- _ACTIVITY_: Tell how many lines in the records contain the word "jeść"; the number alone is the answer.

- _Saved entries_:
# # # # #
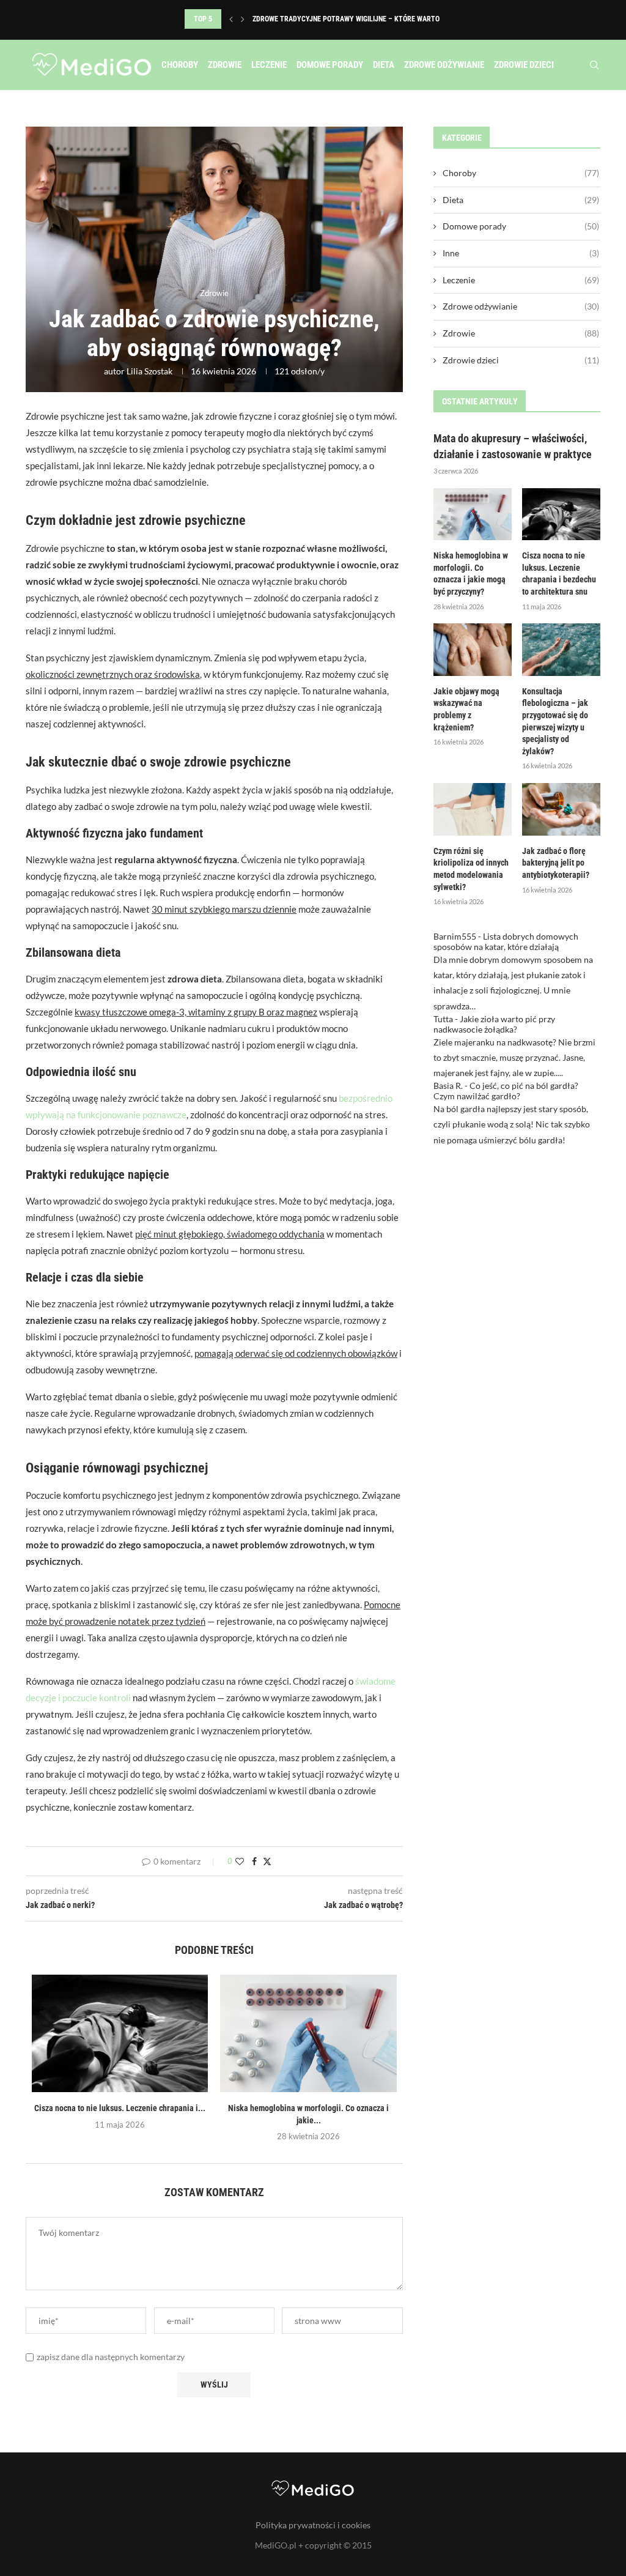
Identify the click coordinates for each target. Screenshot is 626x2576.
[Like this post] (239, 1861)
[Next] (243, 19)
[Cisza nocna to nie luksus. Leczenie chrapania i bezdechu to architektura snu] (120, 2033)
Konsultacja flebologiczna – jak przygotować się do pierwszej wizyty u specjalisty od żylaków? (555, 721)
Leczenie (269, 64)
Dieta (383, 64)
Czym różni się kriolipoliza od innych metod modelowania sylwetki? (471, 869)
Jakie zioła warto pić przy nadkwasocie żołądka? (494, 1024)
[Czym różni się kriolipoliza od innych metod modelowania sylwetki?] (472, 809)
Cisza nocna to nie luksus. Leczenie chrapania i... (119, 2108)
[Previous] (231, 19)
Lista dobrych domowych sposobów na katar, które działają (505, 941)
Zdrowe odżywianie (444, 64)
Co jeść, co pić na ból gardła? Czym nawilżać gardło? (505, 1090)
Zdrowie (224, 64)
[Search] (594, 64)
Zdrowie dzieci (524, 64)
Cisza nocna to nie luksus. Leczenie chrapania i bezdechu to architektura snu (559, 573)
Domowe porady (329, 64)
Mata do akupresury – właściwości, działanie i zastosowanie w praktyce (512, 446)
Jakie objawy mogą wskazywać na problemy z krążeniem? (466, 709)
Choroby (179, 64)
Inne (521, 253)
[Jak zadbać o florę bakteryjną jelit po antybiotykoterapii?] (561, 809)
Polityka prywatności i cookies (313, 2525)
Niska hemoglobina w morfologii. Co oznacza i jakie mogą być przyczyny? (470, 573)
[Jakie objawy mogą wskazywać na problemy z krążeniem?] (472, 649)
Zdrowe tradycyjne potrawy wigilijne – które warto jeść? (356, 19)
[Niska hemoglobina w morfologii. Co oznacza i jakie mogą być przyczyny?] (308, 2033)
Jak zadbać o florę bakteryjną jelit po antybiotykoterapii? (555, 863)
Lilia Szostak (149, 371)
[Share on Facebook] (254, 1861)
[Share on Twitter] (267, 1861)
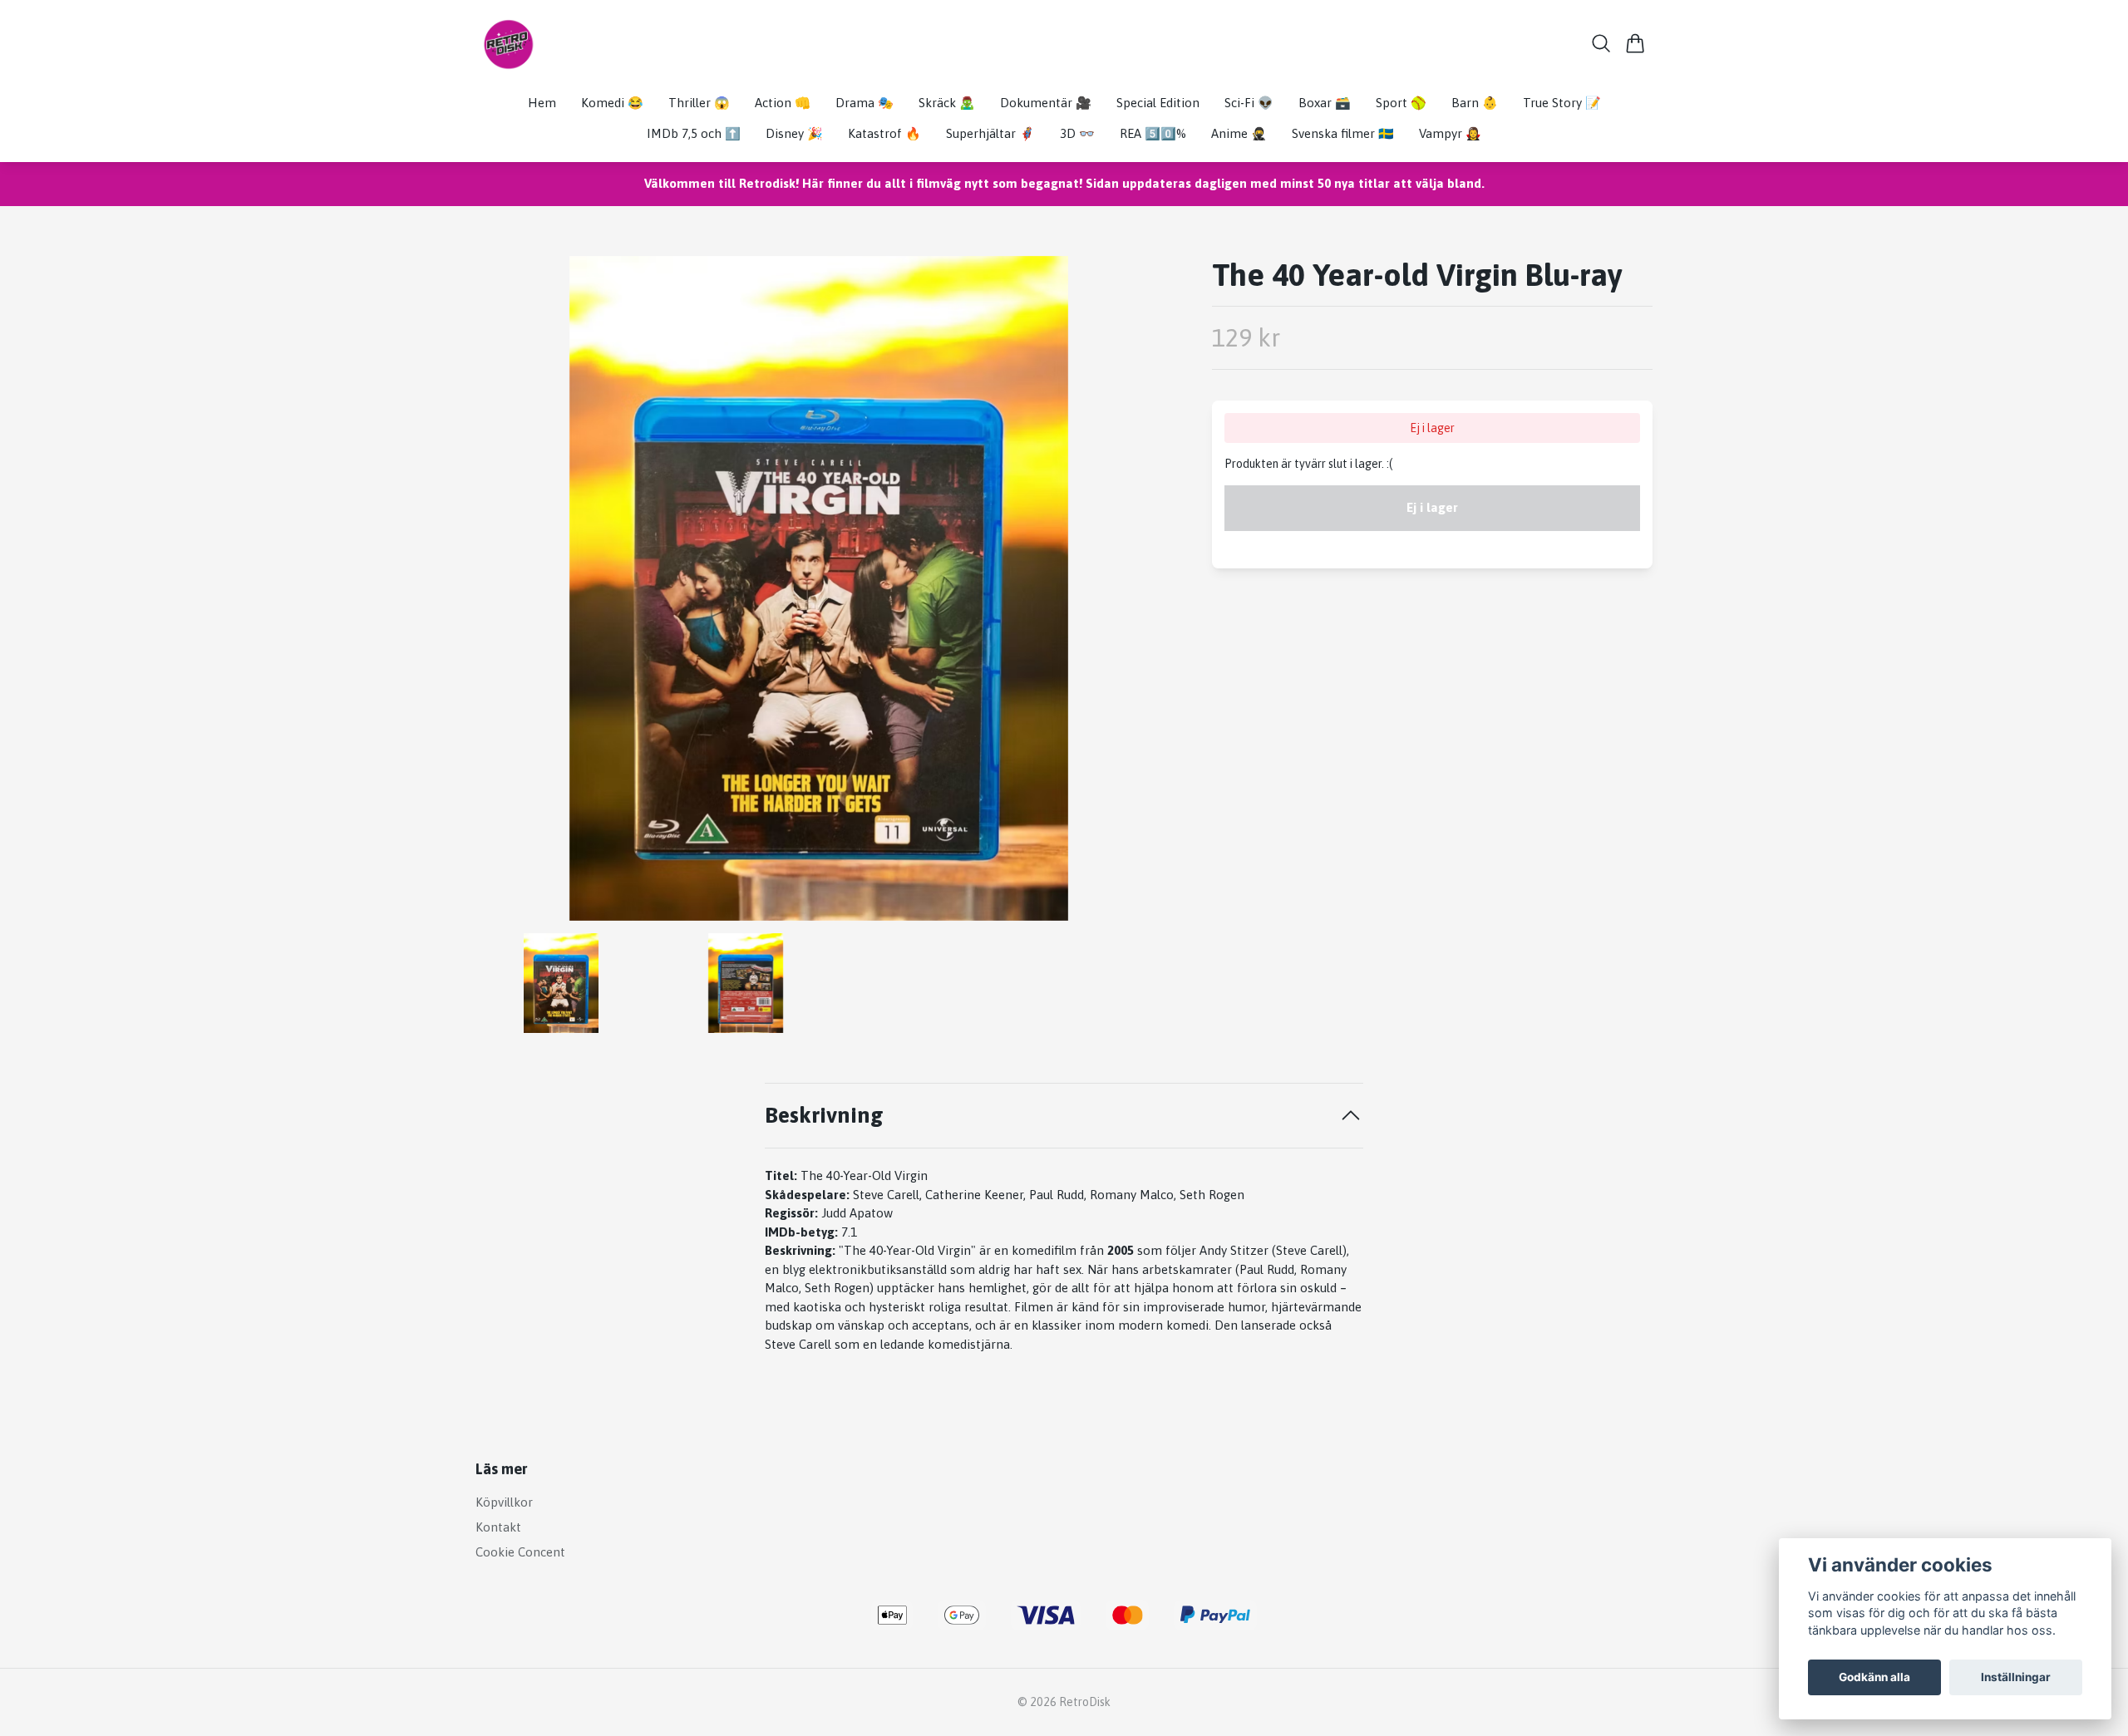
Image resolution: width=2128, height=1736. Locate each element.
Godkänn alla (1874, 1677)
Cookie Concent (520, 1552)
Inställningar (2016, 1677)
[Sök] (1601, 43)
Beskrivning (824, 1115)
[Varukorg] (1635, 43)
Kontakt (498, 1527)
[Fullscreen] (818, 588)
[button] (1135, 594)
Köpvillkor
# # # # #
- _RESULT OF THIS EXERCISE_: 2